MSNBC host Krystal Ball supported Hillary Clinton in 2014 but does not believe she should run for president in 2016. In a monologue, she conveyed her viewpoint. Ball said she was summoned into the office after ripping Hillary and instructed to get Hillary Clinton criticism authorized by the network president.
Ball is no longer with MSNBC, but the fact that she was coached how to express her opinions says a lot about the network, which has fallen behind in cable news ratings.
Ball recently said in a podcast with Joe Rogan that the left-wing network urged her to block any criticism of Clinton, according to Trending Politics. Ball’s tale is a “fascinating peek into the workings of MSNBC, which resembles less a “news network” than a DNC talking points firm,” according to TP.
“I did a monologue when Hillary Clinton was building up to run for president,” Ball said. “I did this whole thing that was like, ‘She sold out to Wall Street. People are gonna hate this lady. She’s like the terrible candidate for the moment. Please don’t run’.” Ball continued, “Afterwards, I get pulled into an office and you know, ‘Great monologue, everything’s fine. But next time you do any commentary on Hillary Clinton, it has to get approved by the President of the network,’” she said.
Krystal Ball, former MSNBC presenter, tells Joe Rogan about how MSNBC tried to limit her coverage of Hillary Clinton in 2014:
🚨Bombshell insight into NBC News🚨
Former MSNBC host Krystal Ball to Joe Rogan on how MSNBC tried to control her coverage of Hillary Clinton in 2014:
— Steve Guest (@SteveGuest) February 12, 2023
Trending Politics adds that Ball’s post about why she respected Clinton but did not believe she was the president that America needed at the time is still available on MSNBC’s website.
“I deeply admire and respect Hillary Clinton. I think she is a great intellect with great fortitude,” the article says. “I think she was a strong secretary of state and a hardworking and effective senator. But I have come to a difficult realization: I don’t want Hillary Clinton to run for president in 2016. I hope she does not run, she is not the right person for this moment,” the article adds.
“Back in 2008, when all my peers were jumping on the Barack Obama bandwagon, I backed Clinton,” she went on. “The country was reeling from a disastrous eight years under President George W. Bush. We were desperate for competence after his incompetence; for respect for government after his disdain. We needed, in my view, a capable hand,” she added. “She was well positioned to manage the end of two wars and to regain the international respect that had been lost during the Bush presidency. Clinton was a fantastic fit for that moment but that moment has passed,” she continued.
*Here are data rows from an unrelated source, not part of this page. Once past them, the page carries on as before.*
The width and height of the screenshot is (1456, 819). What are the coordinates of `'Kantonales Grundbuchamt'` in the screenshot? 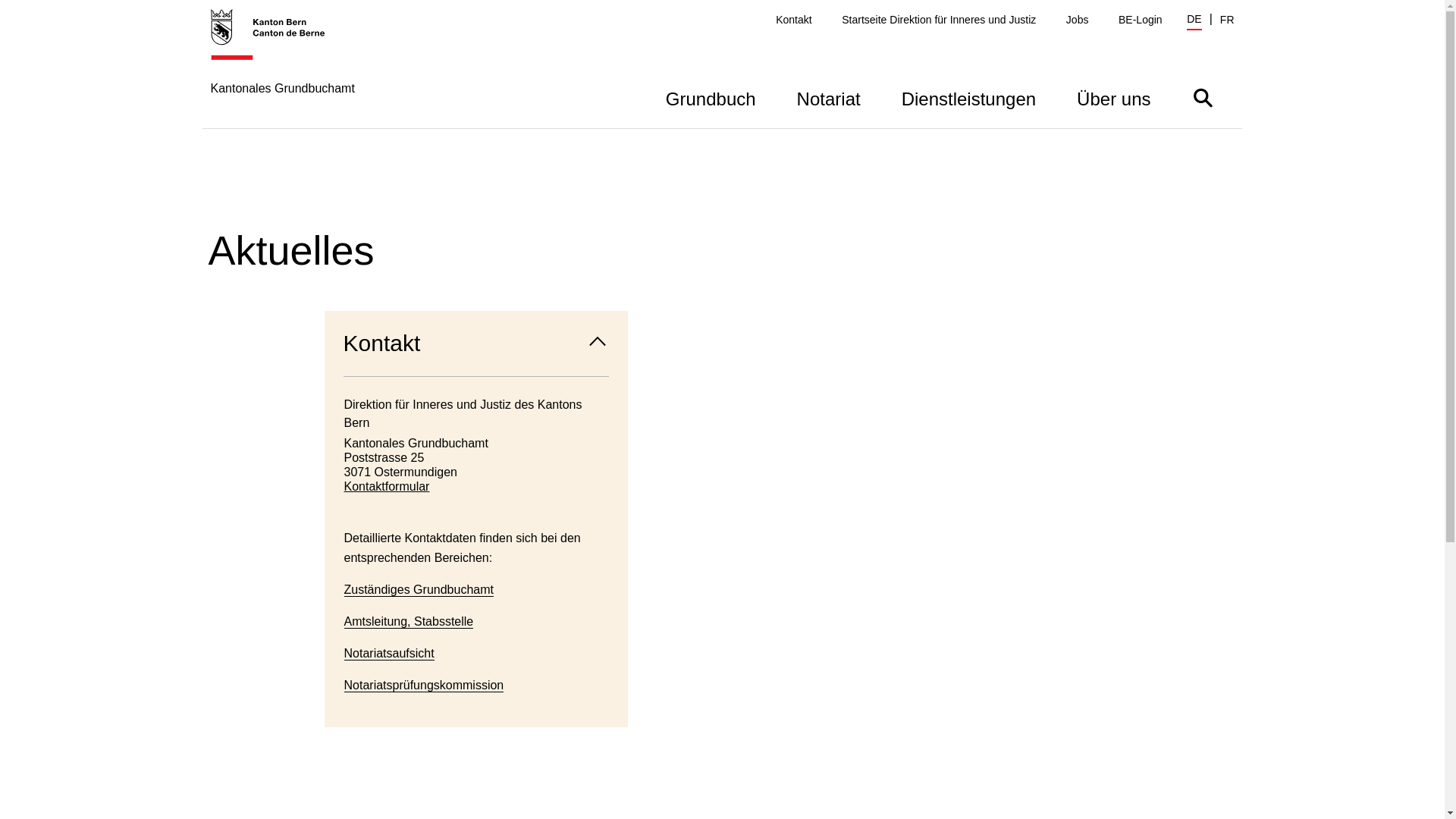 It's located at (283, 67).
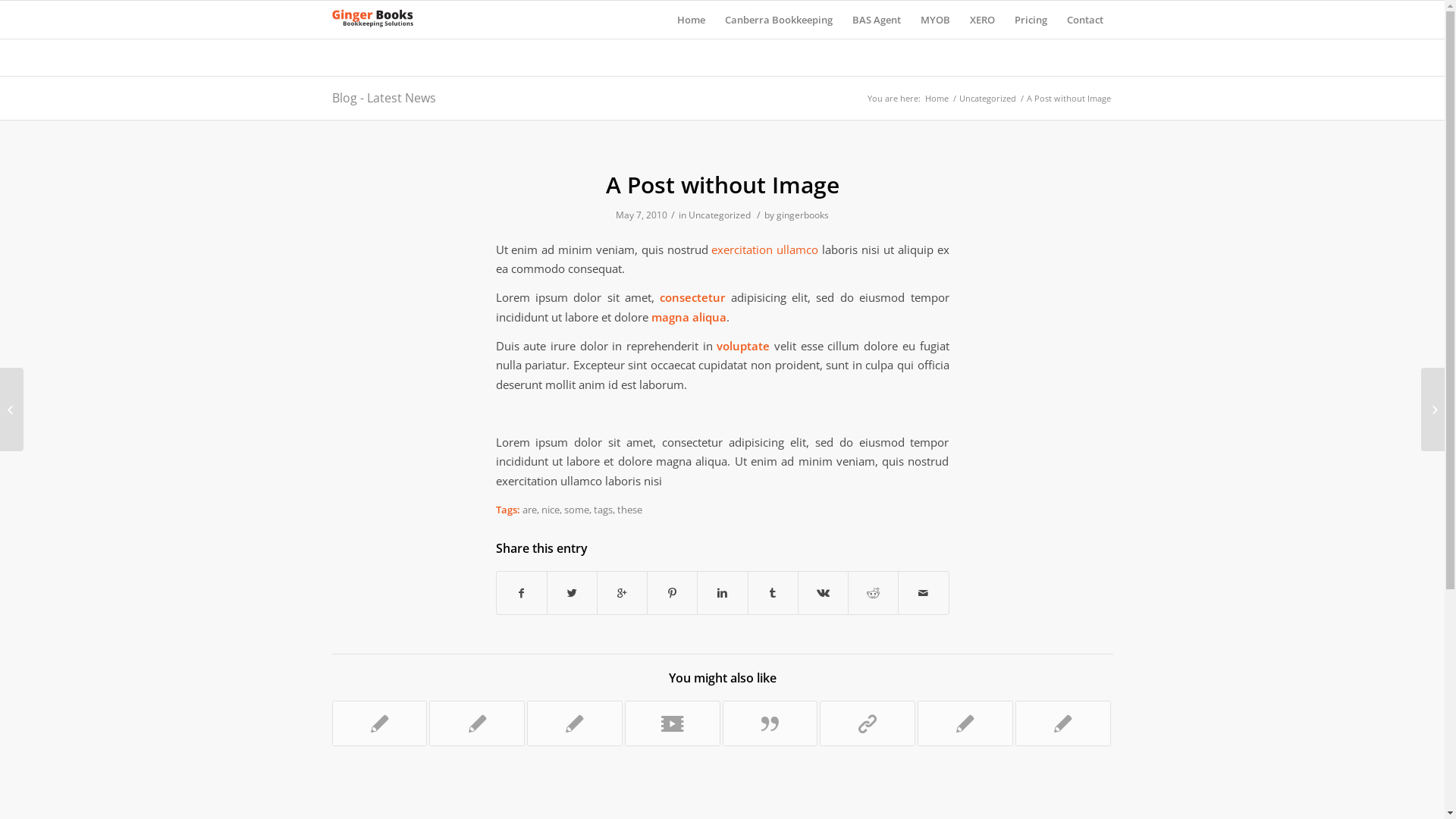 The height and width of the screenshot is (819, 1456). I want to click on 'BAS Agent', so click(840, 20).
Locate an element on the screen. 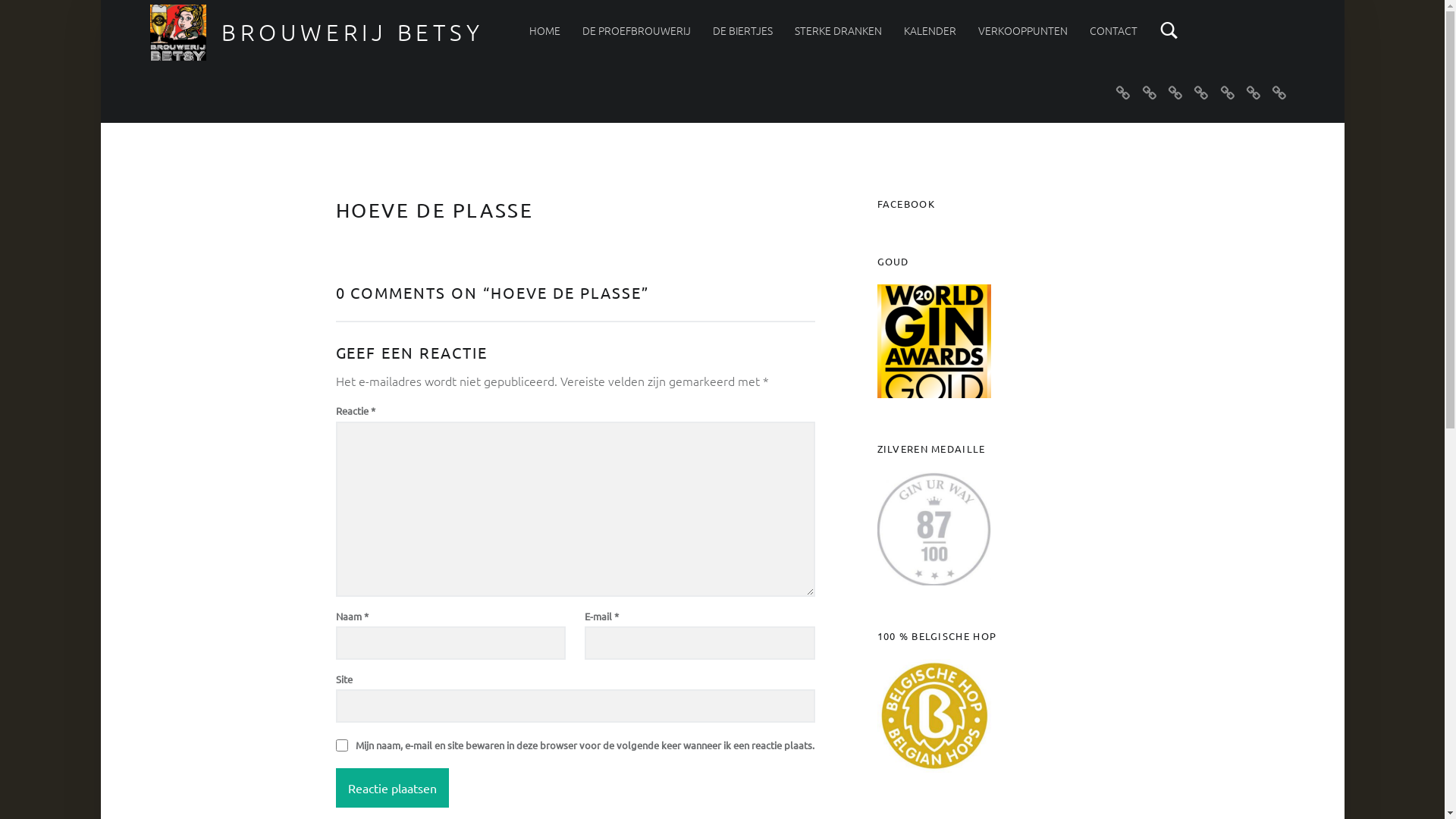 The height and width of the screenshot is (819, 1456). 'KALENDER' is located at coordinates (929, 30).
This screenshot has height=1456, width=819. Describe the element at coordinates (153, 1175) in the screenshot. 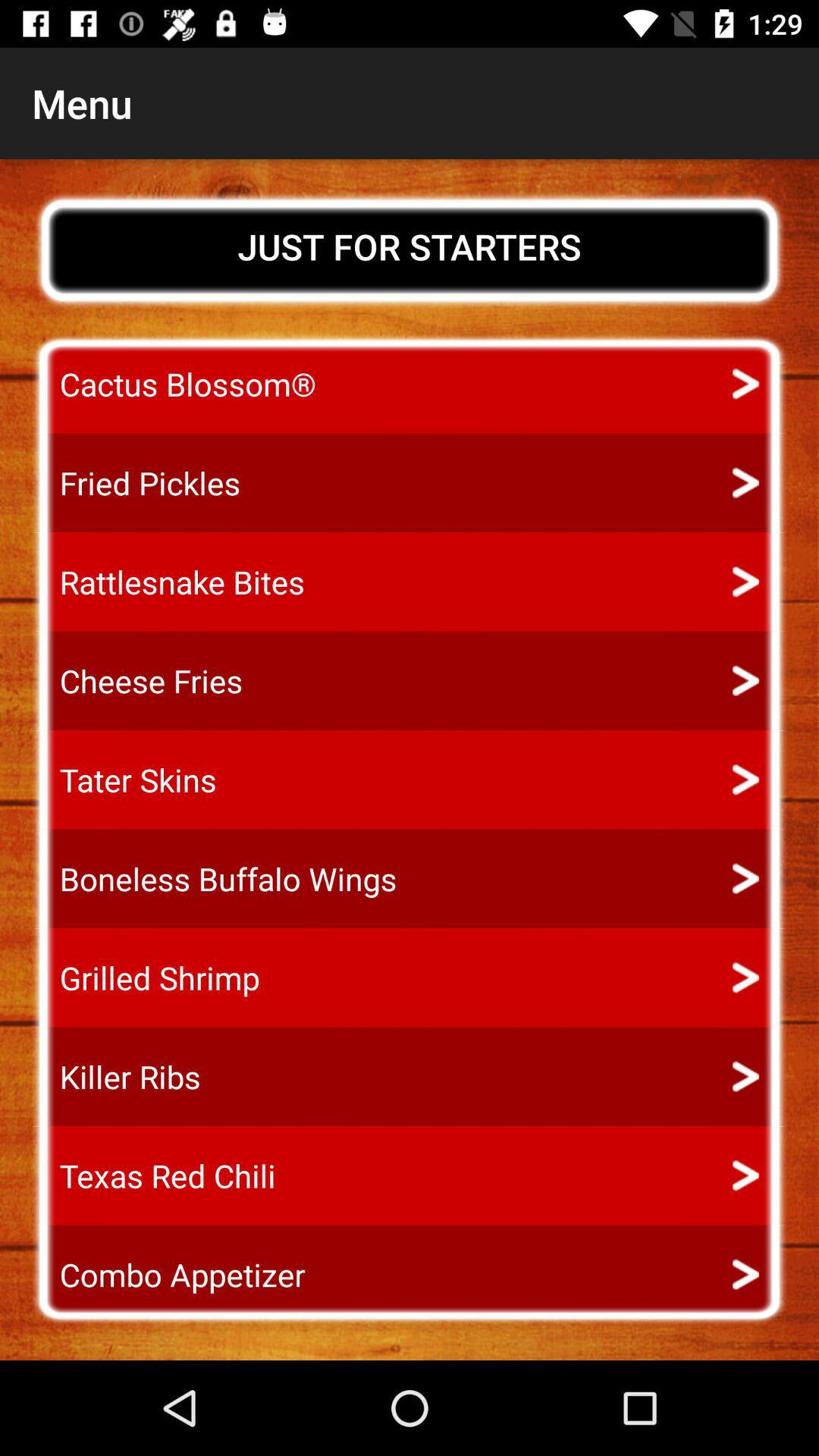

“Now, we are in a moment of existential crisis as a country. As we recover slowly from the Great Recession, we’ve discovered that we don’t much like what we see. Only 28% of Americans say the country is headed in the right direction. Some 67% are dissatisfied with the wealth distribution in this country,” she said. “And as corporate profits soar to new heights, working folks get the shaft sharing in virtually none of the gains of the recovery,” she continued. “In fact, 95% of the income gains over the recovery years have gone to the top 1% of income earners.”
“It is clear now that we have two economies: one for a thin slice of educated elite and one for everyone else. That is the moment we are in now. So I ask you, does Hillary Clinton sound to you like the right person for this moment?” she asked. “In a time when corporations have hijacked our politics enabling them to reap all the profit without feeling any compunction to do right by their workers, is someone who sat on the rabidly anti-union board of Walmart for six years the right person to restore worker’s rights?” she asked again.
Ball continued with her well thought our plea:
“Of course, it was her husband, former President Bill Clinton, who did much of the deregulating that got us into trouble including ending the Glass-Steagall prohibitions on mixing traditional banking with speculative investment banking,” she noted. “More to the point though, in a time when we badly need to be inspired, rallied, and made to believe that America can once again be true to the American dream, we desperately need someone who is mission driven,” she continued. “We need someone who is clearly passionate, who is living and breathing and feeling in their bones the plight of the worker and the middle class, and who is unafraid to stand up to the Wall Street titans. That person is not Hillary Clinton. It is Elizabeth Warren,” she added.
“Despite all her talents, Clinton is not the woman to address the deep inequality, corporate political capture, and middle class rot afflicting our country. So although I deeply admire and respect Secretary Clinton, I must say: Don’t run Hillary. Don’t run,” she wrote.